[EXCERPT PROVIDED start]
A Look at 9 Quotes from George Soros

1. Perceptions affect prices and prices affect perceptions

I believe that market prices are always wrong in the sense that they present a biased view of the future. But distortion works in both directions: not only do market participants operate with a bias, but their bias can also influence the course of events.

For instance, the stock market is generally believed to anticipate recessions, it would be more correct to say that it can help to precipitate them. Thus I replace the assertion that markets are always right with two others: I) Markets are always biased in one direction or another; II) Markets can influence the events that they anticipate.

As long as the bias is self-reinforcing, expectations rise even faster than stock prices.

Nowhere is the role of expectations more clearly visible than in financial markets. Buy and sell decisions are based on expectations about future prices, and future prices, in turn are contingent on present buy and sell decisions.
[EXCERPT PROVIDED end]
[MATERIAL SUPPLIED start]
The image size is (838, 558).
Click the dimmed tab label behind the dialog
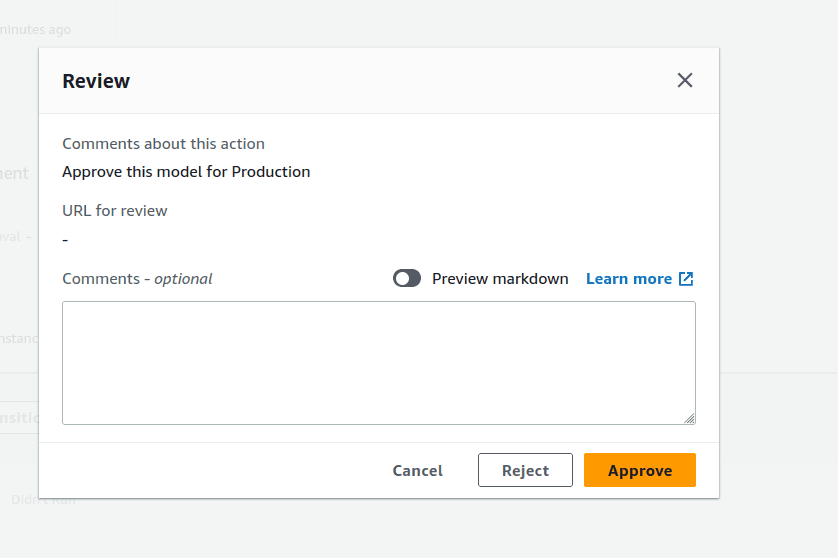tap(18, 418)
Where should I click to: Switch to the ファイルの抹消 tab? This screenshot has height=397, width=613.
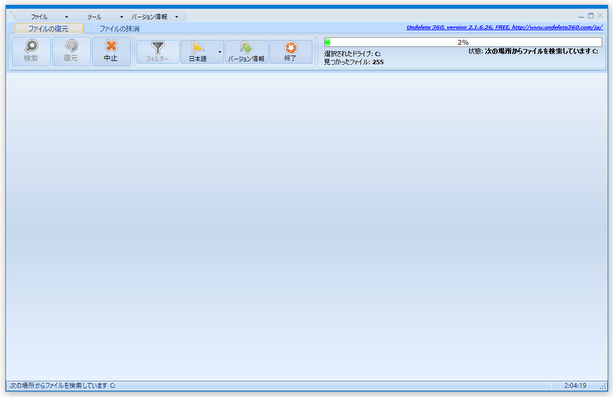119,29
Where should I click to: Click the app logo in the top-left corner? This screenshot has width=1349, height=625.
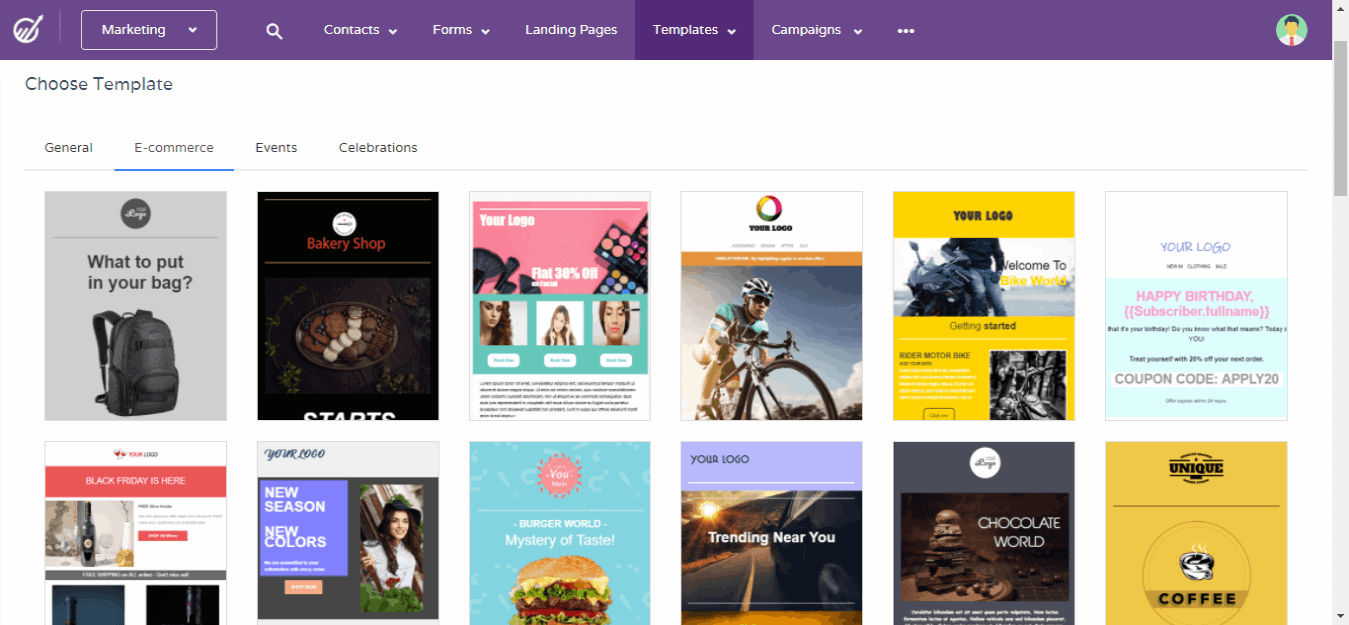coord(28,29)
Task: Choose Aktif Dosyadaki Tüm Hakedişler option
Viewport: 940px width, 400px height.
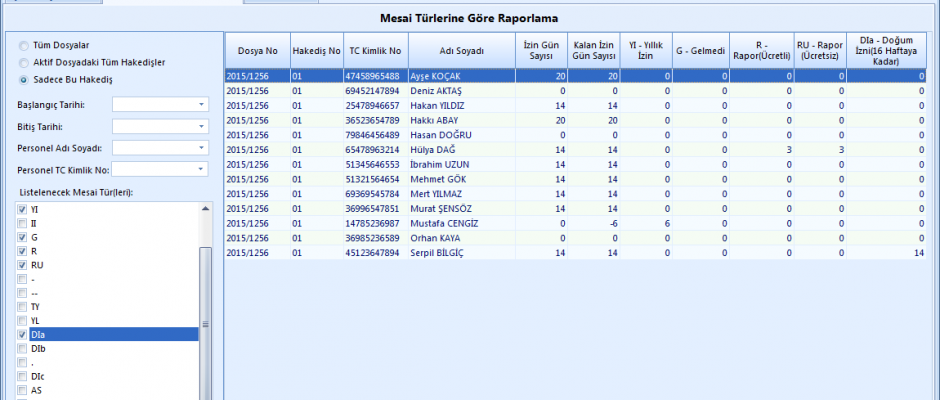Action: 24,62
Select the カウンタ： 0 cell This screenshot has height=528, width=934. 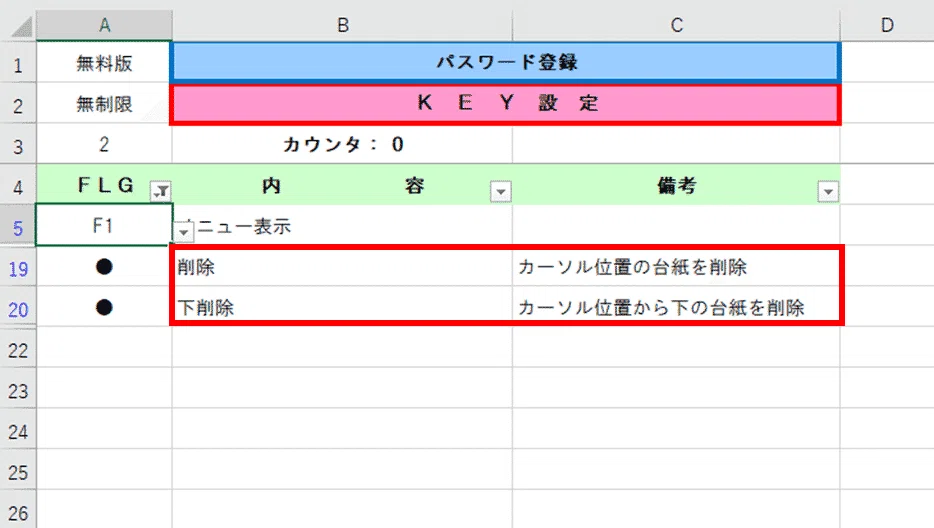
[MATERIAL SUPPLIED end]
**OBJECTIVES:**
1. Please rewrite the Soros quotes from "1. Perceptions affect" up to and including "than stock prices.", swapping "recessions" for "downturns".
2. Answer these from the Soros quotes:
(a) What kind of view of the future do market prices present?
(b) What is the stock market generally believed to anticipate?
(c) Where is the role of expectations most clearly visible?
The entries have no connection to the Soros quotes.

**ANSWER LIST:**
1.
1. Perceptions affect prices and prices affect perceptions

I believe that market prices are always wrong in the sense that they present a biased view of the future. But distortion works in both directions: not only do market participants operate with a bias, but their bias can also influence the course of events.

For instance, the stock market is generally believed to anticipate downturns, it would be more correct to say that it can help to precipitate them. Thus I replace the assertion that markets are always right with two others: I) Markets are always biased in one direction or another; II) Markets can influence the events that they anticipate.

As long as the bias is self-reinforcing, expectations rise even faster than stock prices.

2.
(a) A biased view.
(b) Recessions.
(c) In financial markets.